Thursday 18 August 2011

Aw, come on, they are our boys

Just two months back, they were the heroes - the world cup champions of cricket - tests and one-dayers. The Golden boys.
Two months later, they are the villains of the country with choicest abuses -traitors, betrayers, money-minded, spineless.. I have left out some of the more colorful ones out.
What makes us so fickle minded? is it our own insecurity? Is it our own national lack of  a sense of achievement? Is it that we derive our greatness from the shadow of the great and hence when the supposed-great fall, we feel naked, in our own smallness?
It is important that we understand this phenom a little bit in detail. Sometimes, I also feel that we don't really 'own' the people that represent us. Consequently, when they win, we take them to a pedestal but  when they are down in the dumps, we trample them even more so. A pendulum that knows no way to come to the center.
I mean, come on, don't we have our off days? As business people, don't businesses have one year when they do badly (I know several which have converted the art of poor performance into an art form), as Individuals, don't we have seasons  (weeks, months, years..) when nothing goes well. How will we feel if during those times, the people who were supposedly your supporters and well wishers turned vicious against you? Would you ever feel anything for them? Why should your earning more or less make any damned difference to how you are treated?

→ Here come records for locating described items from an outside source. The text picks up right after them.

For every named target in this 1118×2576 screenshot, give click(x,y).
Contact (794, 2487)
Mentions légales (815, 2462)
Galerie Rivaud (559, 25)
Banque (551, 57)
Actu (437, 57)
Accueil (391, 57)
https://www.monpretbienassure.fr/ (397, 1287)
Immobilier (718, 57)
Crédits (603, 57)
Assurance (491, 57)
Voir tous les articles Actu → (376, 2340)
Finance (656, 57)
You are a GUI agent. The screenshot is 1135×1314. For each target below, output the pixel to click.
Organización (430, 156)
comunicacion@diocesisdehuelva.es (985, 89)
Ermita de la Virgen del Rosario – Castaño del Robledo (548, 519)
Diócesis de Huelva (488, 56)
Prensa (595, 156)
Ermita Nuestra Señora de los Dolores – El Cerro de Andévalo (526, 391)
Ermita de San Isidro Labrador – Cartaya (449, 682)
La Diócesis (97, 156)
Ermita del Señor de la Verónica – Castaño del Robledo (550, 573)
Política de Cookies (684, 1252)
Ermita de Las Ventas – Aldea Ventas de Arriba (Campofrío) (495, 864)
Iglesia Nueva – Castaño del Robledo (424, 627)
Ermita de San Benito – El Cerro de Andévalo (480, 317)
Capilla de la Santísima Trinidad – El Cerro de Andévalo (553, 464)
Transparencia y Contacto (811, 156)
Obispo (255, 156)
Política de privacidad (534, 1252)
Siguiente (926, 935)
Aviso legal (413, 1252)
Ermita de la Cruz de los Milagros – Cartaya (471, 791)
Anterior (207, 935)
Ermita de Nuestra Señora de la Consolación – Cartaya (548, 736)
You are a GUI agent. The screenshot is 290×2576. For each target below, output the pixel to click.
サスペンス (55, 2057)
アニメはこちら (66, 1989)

When it comes to our Cricket team, why do we have such polarized reactions? What is even more astounding is that we justify it by saying 'they are making so much money that they SHOULD be ready to face the flak for poor performance! Nothing can be sillier than that. You and I retire at 65 or work till 75 (it is our choice). They retire at 35 (unless you are a Mr Tendulkar, when you retire when you want to), and then have another 40 odd years when they earn nothing. Secondly, I have not known a cricketer to have earned his millions by stealing from you and me. They are making that money in the market, so why does that make us so angry - that we are not and they are? In my books that is called Jealousy - plain and simple.
What is amplifying the problem is the media - newspapers and TV channels, which have relinquished the role of a copy editor! Consequently, we have a liberal usage of adjectives - 'abject, miserable, shameful, absurd, spineless...' both in the newspapers as well as channels, that are prefaced when talking about the Indian team's performance.
The second argument is that when they do well, we put them on the pedestal. Are they asking for it? Sure they will like it, but you are doing it on your own. does that give you a right to hammer them when they are down? I don't think so.
They are our children, our boys. If we come down so hard on them when they are down, don't expect them to go all misty eyed for you when they are up. In fact they will know that given our fickle-minded swings of mood, their penchant for being more aligned with the monetary issues will go higher and higher.
Support them when they are down. They have enough guys out there (Boycott, Nasser Hussain etc) who are anyway baying for them.